Beim gegenwärtigen Stand der Raketentechnik würde der Flug von der Erde in Richtung Mond ungefähr drei Tage dauern, der Weg zum Roten Planeten würde jedoch eine bedeutend längere Zeit in Anspruch nehmen und zwar zwischen sechs und neun Monaten. Das wirft natürlich eine Reihe von weiteren Fragen auf, etwa wie während dieser langen Zeit die Verpflegung der Besatzung sichergestellt werden könnte oder wie es um deren psychischen Verfassung bestellt wäre. Alles in Allem wird also die Erforschung dieser, sowie einer Vielzahl weiterer Aspekte beträchtliche Kosten verursachen. Kann sich also angesichts dieses Umstands die Mars-Mission überhaupt auszahlen? Zu diesem Einwand meint Marcel Grün im folgenden:

"Die Flüge zum Mars werden uns nicht nur zahlreiche neue wissenschaftliche Erkenntnisse bringen, denn damit werden uns wohl in naher Zukunft vor allem unbemannte Sonden versorgen. Aber es ist klar, dass so ein großes Ziel neue Produktionmethoden, neue technische Erfindungen, aber zweifelsohne auch neue Methoden in der Steuerung erfordern werden. Das alles sind also Sachen, deren Bedeutung uns angesichts der Größe des ganzen Vorhabens vielleicht als nebensächlich vorkommen kann, die aber auch sicherlich in unseren Altag Einzug halten werden. Zudem birgt der Rote Planet vielleicht das Geheimnis in sich, wie unser Sonnensystem und das All überhaupt entstanden sind. Wir dürfen auch nicht vergessen, dass der Mars der einzige Planet ist, wo es für den Menschen möglich sein könnte zu leben. Natürlich ist das jetzt alles noch Zukunftsmusik, und die mögliche Besiedlung des Mars ist eine Aufgabe für kommende Jahrhunderte und Generationen, aber es ist eine Aufgabe, die dem Menschen der Zukunft gebührt."

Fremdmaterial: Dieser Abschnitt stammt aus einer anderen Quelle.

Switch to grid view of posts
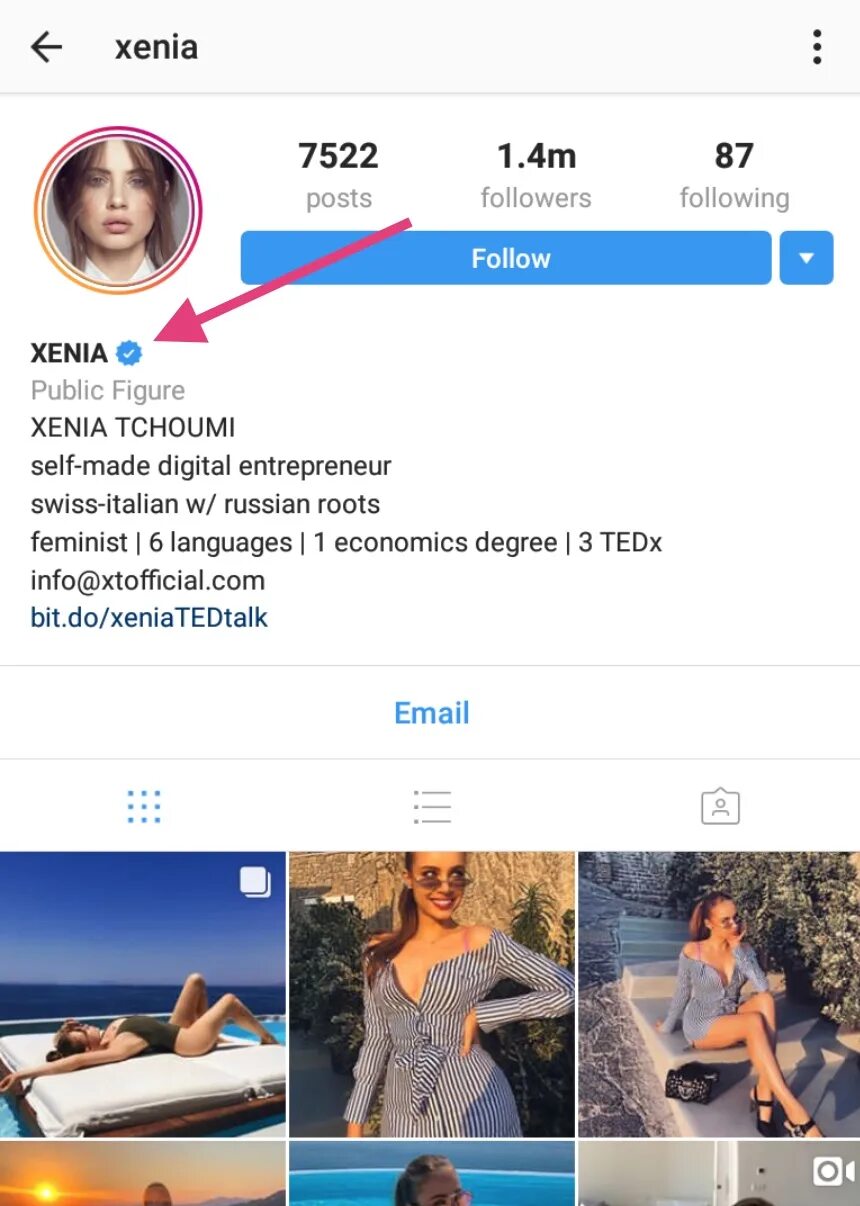click(x=144, y=806)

Eine nicht unwichtige Rolle bei allen künftigen Weltraummissionen wird auch die seit dem Jahr 2000 im All schwebende Internationale Weltraumstation (ISS) spielen. Sie wird zwar jetzt schon von Astronauten als Stützpunkt genutzt, ist aber immer noch nicht endgültig fertiggestellt. Gemäss den ursprünglichen Plänen sollte es dort künftig auch möglich sein bestimmte, für das Leben im All wichtige, Komponenten oder auch Stoffe direkt an Ort und Stelle, also im Zustand der Schwerelosigkeit, herzustellen. Auch zur Entwicklung dieser speziellen Techniken hätten, laut den Worten von Marcel Grün, tschechoslowakische Wissenschaftler in ihren Labors in den vergangenen Jahren einen massgeblichen Beitrag geleistet.

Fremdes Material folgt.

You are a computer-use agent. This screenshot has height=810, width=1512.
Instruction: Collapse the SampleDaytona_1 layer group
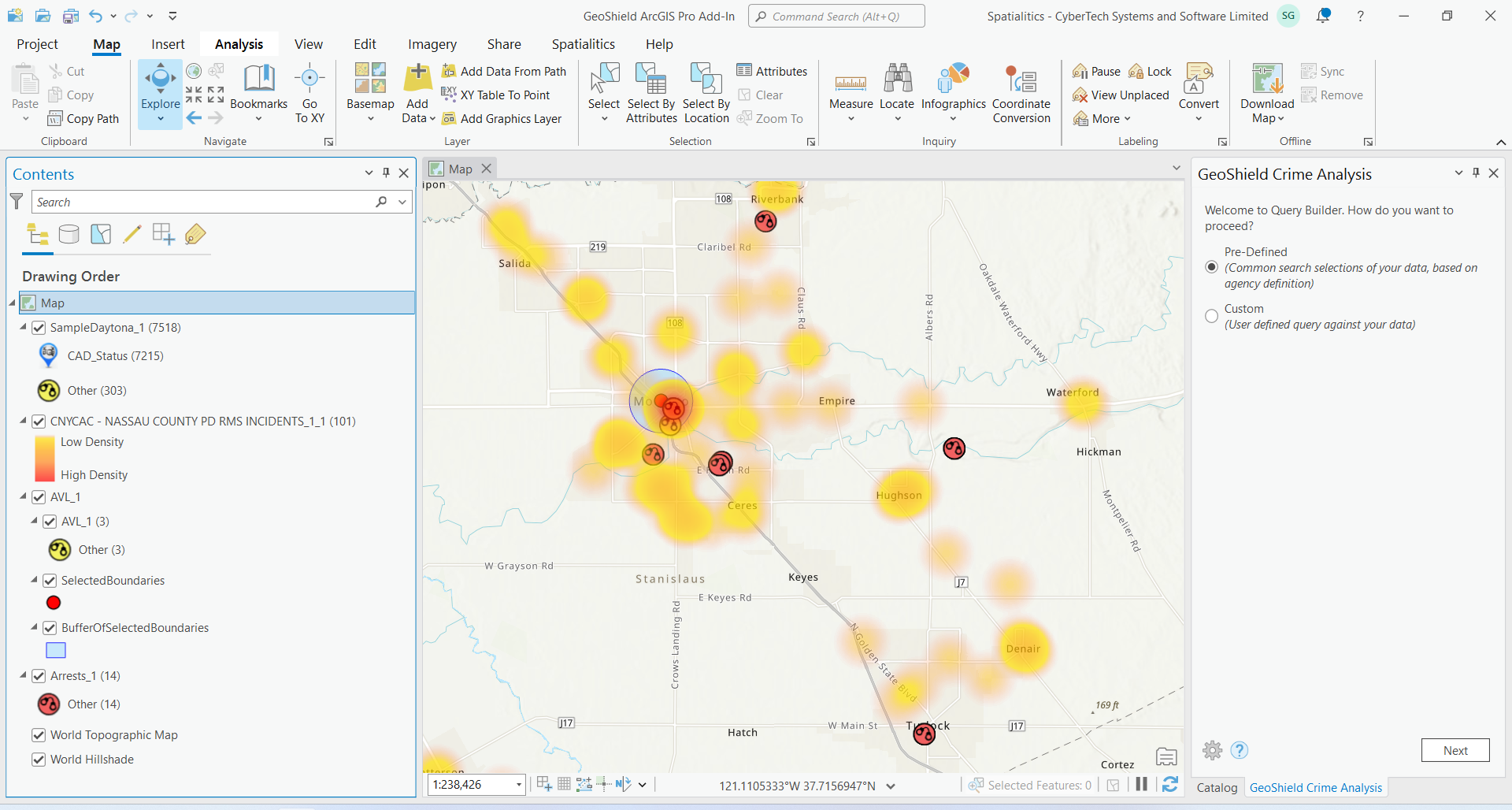click(x=24, y=327)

Abschließend hören Sie noch einmal den Direktor der Prager Sternwarte, Marcel Grün:

"Die Internationale Raumstation, so wie sie ursprünglich geplant wurde und hoffentlich auch wirklich fertiggestellt wird, ist ungeheuer wichtig sowohl für die wissenschaftliche, als auch für die angewandte Forschung. Sie ist vor allem für die geplante Herstellung von Komponenten direkt im All notwendig, die dann später auch auf der Erde eingeführt werden könnten. Eine weitere wichtige Funktion der Raumstation besteht auch darin, dass sie es ermöglicht zu erforschen, wie lange ein Mensch im Weltraum leben und wirken kann. In Wahrheit sind also noch längst nicht alle Möglichkeiten der Raumstation ausgeschöpft sondern im Gegenteil, sie vergrößern sich."